Work request → Could you show all lines in the entries below that contain the string "label"?

Excerpted records →
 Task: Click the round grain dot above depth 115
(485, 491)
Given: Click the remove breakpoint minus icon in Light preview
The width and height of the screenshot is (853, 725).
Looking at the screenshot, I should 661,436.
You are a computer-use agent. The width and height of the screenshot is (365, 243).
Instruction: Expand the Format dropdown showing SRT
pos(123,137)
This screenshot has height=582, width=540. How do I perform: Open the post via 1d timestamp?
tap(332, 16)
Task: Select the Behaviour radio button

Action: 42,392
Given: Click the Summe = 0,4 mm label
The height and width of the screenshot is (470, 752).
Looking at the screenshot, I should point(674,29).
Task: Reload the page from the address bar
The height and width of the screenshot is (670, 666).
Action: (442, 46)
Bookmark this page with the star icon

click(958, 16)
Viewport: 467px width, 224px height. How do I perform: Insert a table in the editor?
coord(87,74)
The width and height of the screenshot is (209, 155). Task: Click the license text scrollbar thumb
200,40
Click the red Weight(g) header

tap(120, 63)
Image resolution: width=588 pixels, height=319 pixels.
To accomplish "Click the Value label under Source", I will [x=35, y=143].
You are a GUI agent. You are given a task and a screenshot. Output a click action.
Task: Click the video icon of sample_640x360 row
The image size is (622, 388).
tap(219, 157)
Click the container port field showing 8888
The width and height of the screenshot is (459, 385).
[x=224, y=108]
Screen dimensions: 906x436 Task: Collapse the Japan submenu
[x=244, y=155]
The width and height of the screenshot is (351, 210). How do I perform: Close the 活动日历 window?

Solution to this task →
Given: Click the Summe = 0,4 mm label
To accomplish "Click the Value label under Source", I will [x=35, y=143].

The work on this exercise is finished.